Al final te queda el regusto de esa ola de melancolía que te atenaza cuando viajando en el tiempo sacas del baúl discos y grupos que formaron parte de tu crecimiento musical. 


domingo, 15 de marzo de 2026

THALIA ZEDEK BAND. "The boat outside your window" (2025)


 "The boat outside your window", se abre con quizás una de las mejores canciones de toda su carrera, "Tsunami",  tanto como Come, E, o con su nombre. Un himno pegadizo, eléctrico, que te atrapa y escuchas una y otra vez, single para mirar con el retrovisor a los 90. 

Lo bueno de este trabajo es su calidez, su honestidad, sus canciones tan meritorias como "Aliyah", con la voz de Thalia siempre rota, siempre reconocible, a sus 63 años repletos de historias de supervivencia, repleto de dolores que dejan huella. 

"Pin" es otra balsámica loa repleta de ecos de tensión y el aire rural de "Naming names" es otra ola de belleza que inunda el aire con aspavientos de conmoción. Como "Circus" donde galopas al albedrío sobre un montón de olas 

Luego te encuentras letanías del tipo de "Boat" y te dices que joder, que lo de Thalia va en serio, que duele oírla, que los infiernos que visitó no son de broma. Disco necesario, como todos los de su discografía. 


jueves, 12 de marzo de 2026

LIFEGUARD. "Crowd can talk/Dressed in trenches" (2023)

——

DETALLES DE LA TAREA: Devuelve, copiado al pie de la letra, el pasaje de la reseña musical comprendido entre "Lo bueno de" y "de su discografía.", ambos incluidos. Las entradas proceden de una fuente distinta a la de la reseña.

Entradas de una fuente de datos
——

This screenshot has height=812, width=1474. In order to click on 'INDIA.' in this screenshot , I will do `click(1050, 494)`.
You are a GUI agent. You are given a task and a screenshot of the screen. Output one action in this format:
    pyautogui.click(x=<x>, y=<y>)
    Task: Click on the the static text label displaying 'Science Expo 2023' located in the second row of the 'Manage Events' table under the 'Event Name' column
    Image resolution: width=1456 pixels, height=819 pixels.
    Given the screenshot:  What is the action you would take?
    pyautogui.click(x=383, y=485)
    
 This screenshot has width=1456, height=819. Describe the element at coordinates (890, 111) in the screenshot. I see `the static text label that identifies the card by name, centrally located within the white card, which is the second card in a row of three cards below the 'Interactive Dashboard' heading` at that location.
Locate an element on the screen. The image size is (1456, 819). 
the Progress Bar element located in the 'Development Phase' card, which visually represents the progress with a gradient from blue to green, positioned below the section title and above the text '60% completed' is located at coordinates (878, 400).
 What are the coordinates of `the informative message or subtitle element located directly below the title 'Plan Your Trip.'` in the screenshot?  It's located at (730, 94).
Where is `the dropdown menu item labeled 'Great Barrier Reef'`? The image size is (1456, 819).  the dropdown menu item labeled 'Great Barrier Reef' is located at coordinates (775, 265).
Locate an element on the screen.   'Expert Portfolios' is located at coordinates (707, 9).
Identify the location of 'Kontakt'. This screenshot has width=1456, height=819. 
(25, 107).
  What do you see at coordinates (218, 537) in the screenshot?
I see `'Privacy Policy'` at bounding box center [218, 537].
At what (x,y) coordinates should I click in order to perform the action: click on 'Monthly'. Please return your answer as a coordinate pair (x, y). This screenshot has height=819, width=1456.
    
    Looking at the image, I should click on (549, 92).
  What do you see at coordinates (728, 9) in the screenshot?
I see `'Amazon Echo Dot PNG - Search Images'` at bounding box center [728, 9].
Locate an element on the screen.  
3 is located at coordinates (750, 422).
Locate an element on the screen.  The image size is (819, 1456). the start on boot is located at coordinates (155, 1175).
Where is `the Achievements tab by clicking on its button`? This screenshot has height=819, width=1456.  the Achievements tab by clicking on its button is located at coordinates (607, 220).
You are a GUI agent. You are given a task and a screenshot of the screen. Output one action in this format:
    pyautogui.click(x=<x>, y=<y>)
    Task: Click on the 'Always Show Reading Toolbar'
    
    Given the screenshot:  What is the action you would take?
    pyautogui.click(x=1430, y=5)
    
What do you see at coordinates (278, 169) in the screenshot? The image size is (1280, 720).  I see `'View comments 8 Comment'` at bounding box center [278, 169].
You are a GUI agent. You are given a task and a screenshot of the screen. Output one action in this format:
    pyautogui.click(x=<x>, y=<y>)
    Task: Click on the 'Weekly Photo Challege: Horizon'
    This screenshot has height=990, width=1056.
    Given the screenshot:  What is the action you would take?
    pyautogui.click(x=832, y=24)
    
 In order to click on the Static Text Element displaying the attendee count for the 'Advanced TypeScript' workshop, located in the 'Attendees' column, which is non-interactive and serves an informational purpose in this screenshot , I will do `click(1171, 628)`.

——

RESULTADO DE LA TAREA:
Lo bueno de este trabajo es su calidez, su honestidad, sus canciones tan meritorias como "Aliyah", con la voz de Thalia siempre rota, siempre reconocible, a sus 63 años repletos de historias de supervivencia, repleto de dolores que dejan huella. 

"Pin" es otra balsámica loa repleta de ecos de tensión y el aire rural de "Naming names" es otra ola de belleza que inunda el aire con aspavientos de conmoción. Como "Circus" donde galopas al albedrío sobre un montón de olas 

Luego te encuentras letanías del tipo de "Boat" y te dices que joder, que lo de Thalia va en serio, que duele oírla, que los infiernos que visitó no son de broma. Disco necesario, como todos los de su discografía.